A few weeks ago, I took my kids, ages six and nine, for a hike at Mount Arabia, outside of Atlanta. Laden with drinks and snacks, and two of us already complaining about tired legs, we embarked upon the first trail we came across. Just a few steps in, we spotted a little sign with a book cover on it, and I realized we’d stumbled upon a Storywalk®!

Since I follow Mike Rawls, aka @thebookwrangler, on Instagram, I knew about the concept. (By the way, be sure to check out the stellar collection of kids’ books that Mike curated just for Bas Bleu!) The StoryWalk® Project was created by Anne Ferguson of Montpelier, Vermont, in collaboration with the Kellogg-Hubbard Library. The idea is to place the pages of a children’s book, in order, along a well-traveled path or route in a community—in a park, in storefronts by a sidewalk, along a nature trail—anywhere they can be easily seen by pedestrians. (In order to avoid copyright issues, the books must be purchased, and you can’t photograph or reproduce the pages; they must be originals. You’ll need to purchase two copies so you can show the fronts and backs of pages.)

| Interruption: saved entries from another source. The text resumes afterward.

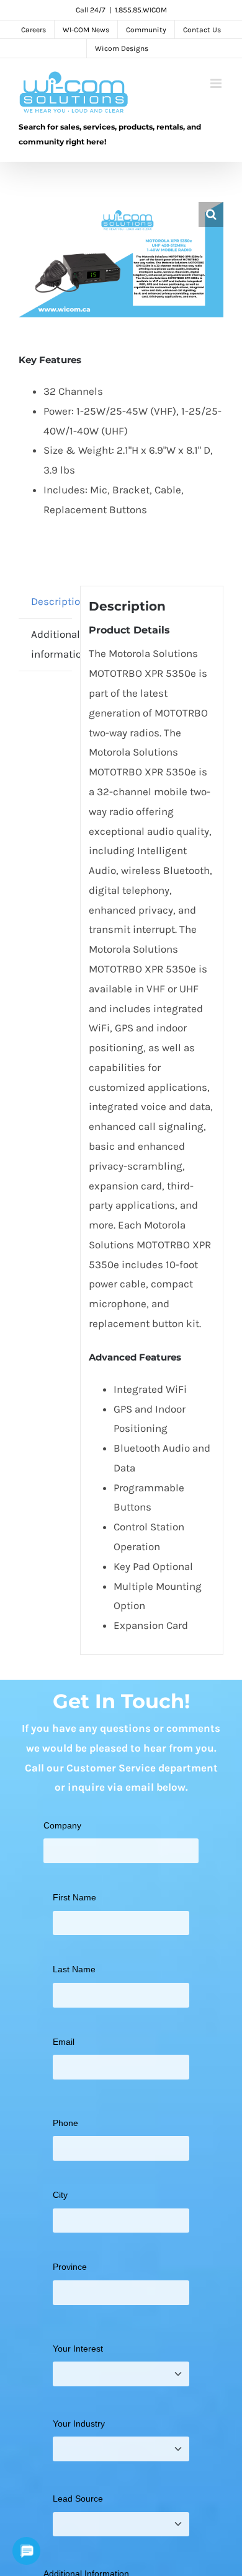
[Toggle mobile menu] (216, 83)
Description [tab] (51, 601)
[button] (211, 214)
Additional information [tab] (51, 644)
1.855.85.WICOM (141, 10)
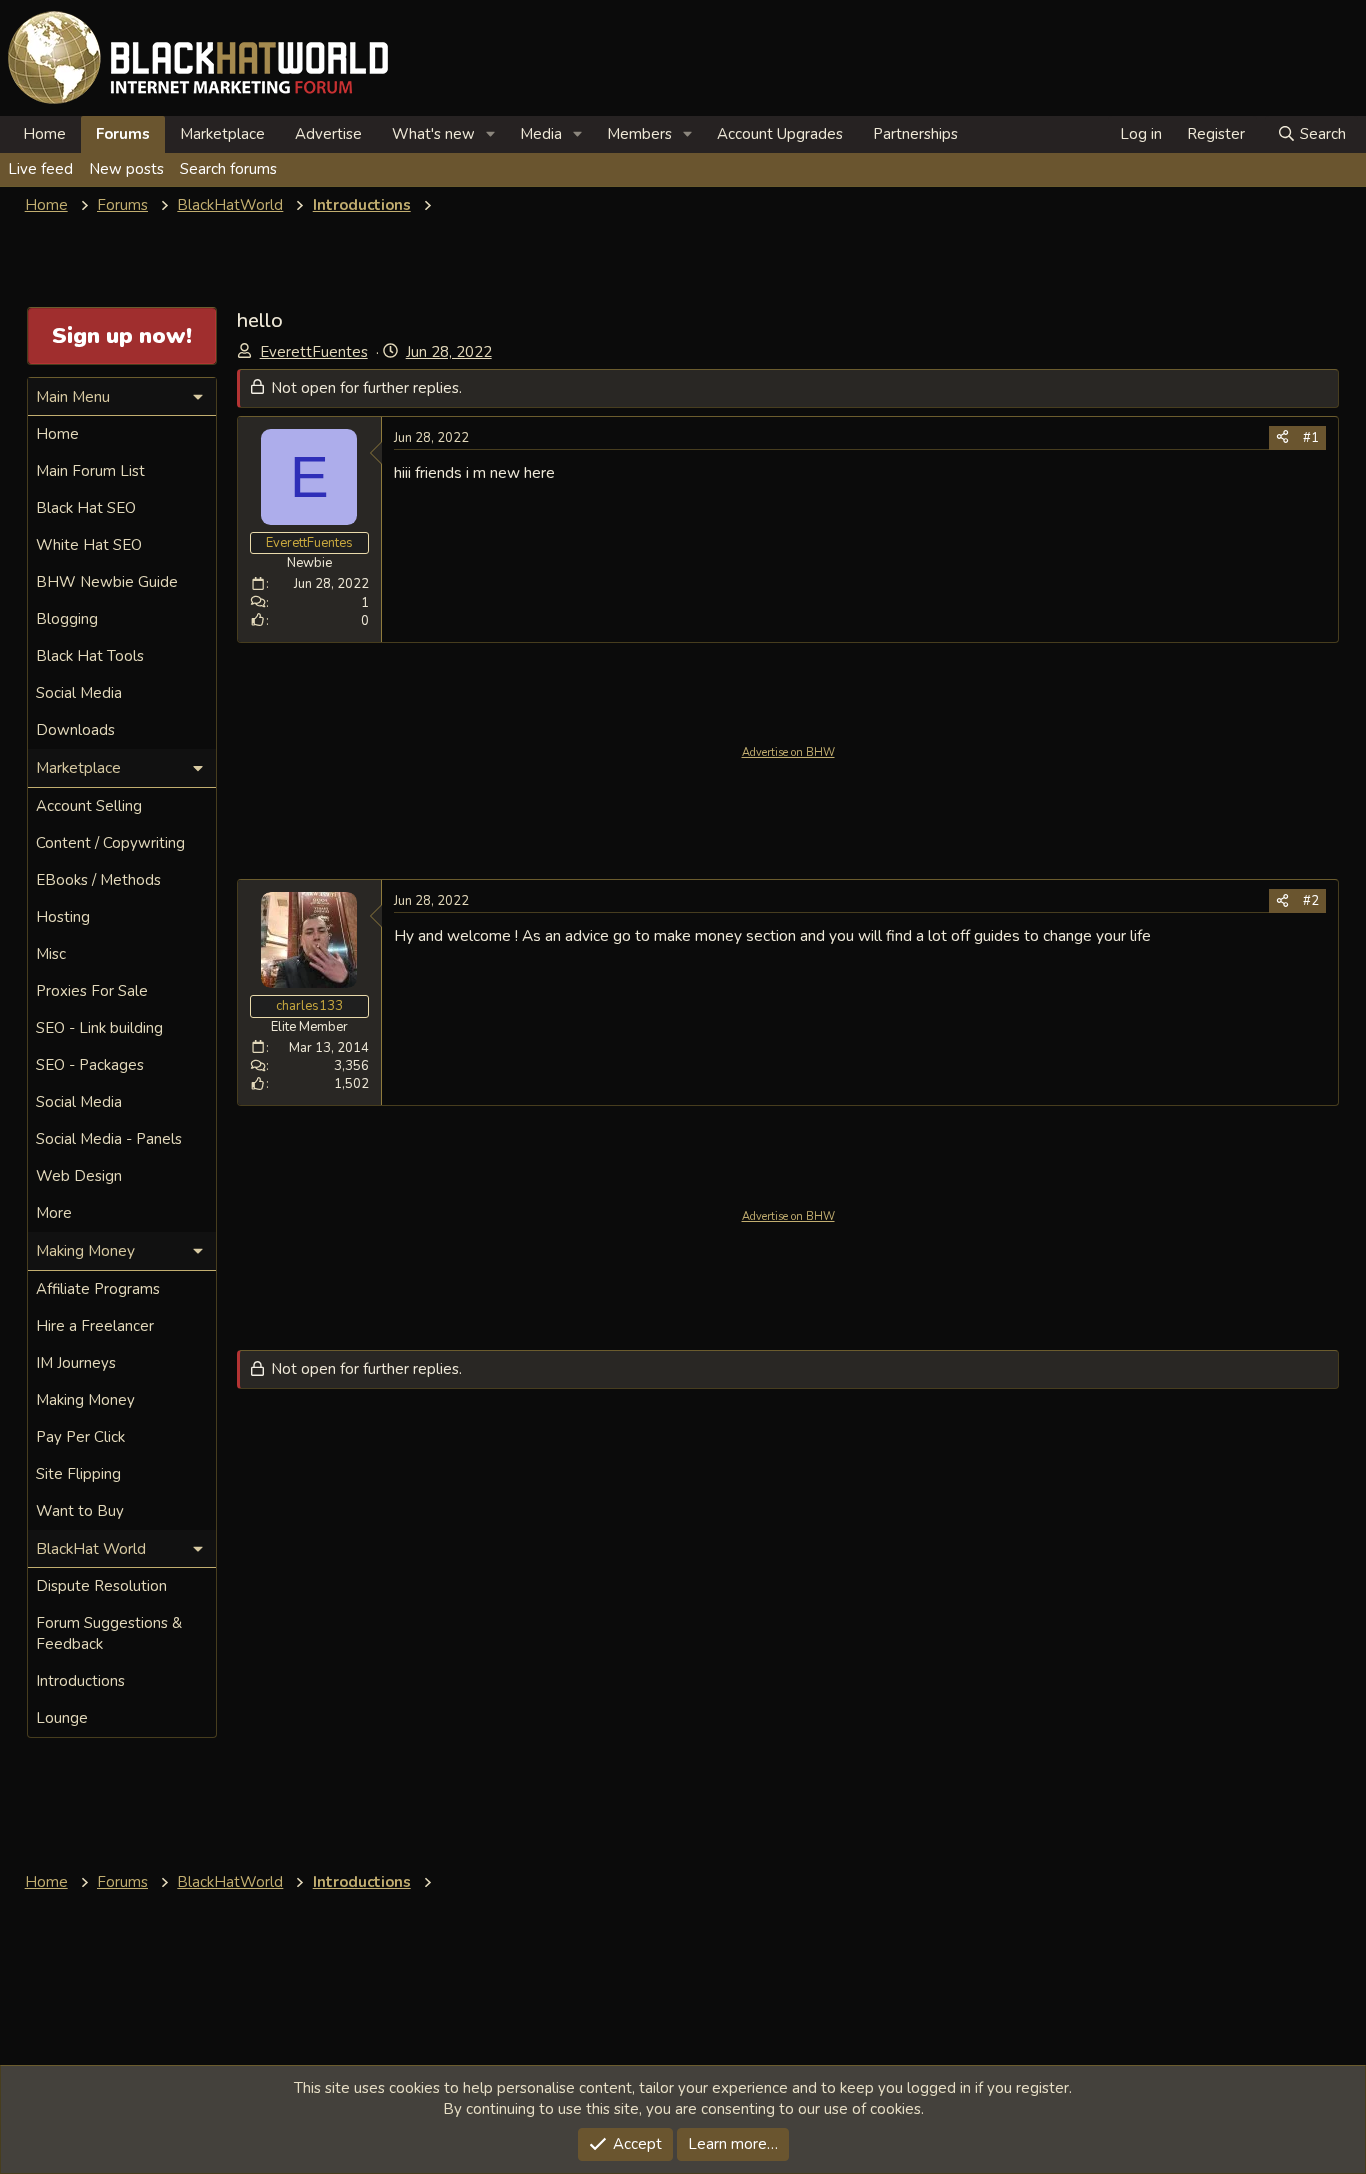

The book displayed on our path was Over and Under the Pond by Kate Messner with art by Christopher Silas Neal. My (somewhat reluctant-reader) third-grader and (beginning-reader) kindergartener both loved reading aloud the text and examining the lovely illustrations. They raced to the next little sign along the path, striving to be the first to sound out the words on the page. The book talks about all the flora and fauna to be found around a pond habitat, so it was a great starting point to discussing the critters and plants we saw in the wooded streams along our stroll. Our impromptu hike became a learning experience, as well as a wonderful way to practice the reading skills we’d worked so hard on during this unconventional school year. I was near tears at their excitement, and so grateful for the volunteers who put together this lovely installation.